If you don’t have a measuring tape handy, you can also find the dimensions of your bag on the seller’s product page online (either before or after buying it) under the product specifications.

What counts as a carry-on?

Generally, a small rolling suitcase, duffel bag, or larger backpack will count as a carry-on bag. Garment bags count as carry-ons, as long as they follow the dimensions specified by the airline. For instance, American Airlines allows passengers to carry on a soft-sided garment bag up to 51 inches in lieu of a standard piece of luggage.

By law, airlines are required to allow passengers to substitute a small musical instrument for a carry-on bag as long as it fits under the seat or in the overhead compartment. Travelers may want to choose a preboarding option to ensure there is space for the instrument, which is not guaranteed.

Travelers can purchase a seat for larger instruments (such as a cello), as long as the instrument adheres to the airline’s size and weight guidelines. Military bags and sports equipment are also allowed as carry-on luggage, although bigger equipment—such as surfboards, golf clubs, and hockey gear—may be charged the standard checked baggage fee, depending on the airline.

What can you pack in your carry-on and personal item?

Carry-on luggage must pass through airport security and, therefore, cannot include dangerous materials or excessive amounts of liquid.

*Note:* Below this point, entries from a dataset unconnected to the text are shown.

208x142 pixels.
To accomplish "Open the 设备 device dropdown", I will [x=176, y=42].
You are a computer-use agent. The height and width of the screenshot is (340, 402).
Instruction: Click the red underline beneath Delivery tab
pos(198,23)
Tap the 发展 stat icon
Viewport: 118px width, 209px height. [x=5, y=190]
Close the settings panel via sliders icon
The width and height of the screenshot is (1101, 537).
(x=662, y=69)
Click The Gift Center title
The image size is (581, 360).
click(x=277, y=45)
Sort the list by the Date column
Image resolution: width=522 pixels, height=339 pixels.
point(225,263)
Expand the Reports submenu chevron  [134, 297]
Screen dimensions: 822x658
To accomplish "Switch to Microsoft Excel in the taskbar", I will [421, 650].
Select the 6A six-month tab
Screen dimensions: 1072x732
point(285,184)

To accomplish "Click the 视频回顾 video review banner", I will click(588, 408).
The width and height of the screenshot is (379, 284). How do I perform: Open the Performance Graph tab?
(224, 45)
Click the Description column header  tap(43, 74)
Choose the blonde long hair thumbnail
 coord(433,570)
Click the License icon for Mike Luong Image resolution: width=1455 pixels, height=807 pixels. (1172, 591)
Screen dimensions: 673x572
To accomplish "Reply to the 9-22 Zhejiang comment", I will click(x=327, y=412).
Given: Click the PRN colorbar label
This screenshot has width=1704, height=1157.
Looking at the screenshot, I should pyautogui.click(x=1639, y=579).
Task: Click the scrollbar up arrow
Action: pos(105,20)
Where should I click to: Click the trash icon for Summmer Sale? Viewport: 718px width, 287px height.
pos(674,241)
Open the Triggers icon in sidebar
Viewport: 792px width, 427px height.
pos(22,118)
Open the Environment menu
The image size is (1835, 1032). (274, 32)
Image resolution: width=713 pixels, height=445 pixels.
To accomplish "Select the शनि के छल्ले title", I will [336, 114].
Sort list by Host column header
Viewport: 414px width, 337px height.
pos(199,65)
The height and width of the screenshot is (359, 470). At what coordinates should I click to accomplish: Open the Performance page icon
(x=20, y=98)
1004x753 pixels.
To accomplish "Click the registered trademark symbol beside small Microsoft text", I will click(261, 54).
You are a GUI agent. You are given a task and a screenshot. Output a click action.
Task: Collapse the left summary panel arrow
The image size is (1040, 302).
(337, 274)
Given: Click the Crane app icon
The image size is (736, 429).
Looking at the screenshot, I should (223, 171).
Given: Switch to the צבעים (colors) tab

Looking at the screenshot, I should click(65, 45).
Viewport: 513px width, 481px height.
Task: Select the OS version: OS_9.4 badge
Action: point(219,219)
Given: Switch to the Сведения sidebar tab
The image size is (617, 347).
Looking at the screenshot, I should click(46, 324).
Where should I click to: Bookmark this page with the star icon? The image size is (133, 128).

According to the TSA’s 3-1-1 liquids rule, they can be a maximum of 3.4 ounces (100 ml) per item, they must fit into a quart-sized plastic bag, and each passenger is allowed one quart-sized bag.

In general, food is allowed in your carry-on, though some items (such as yogurt) may be subject to the TSA’s liquids restrictions—just like your toothpaste.

Carry-on luggage cannot contain cutting instruments, explosives, or flammable materials, though some of these prohibited items are allowed in checked bags. If you have any doubt about a specific item, the TSA’s What Can I Bring? tool is a helpful resource to consult.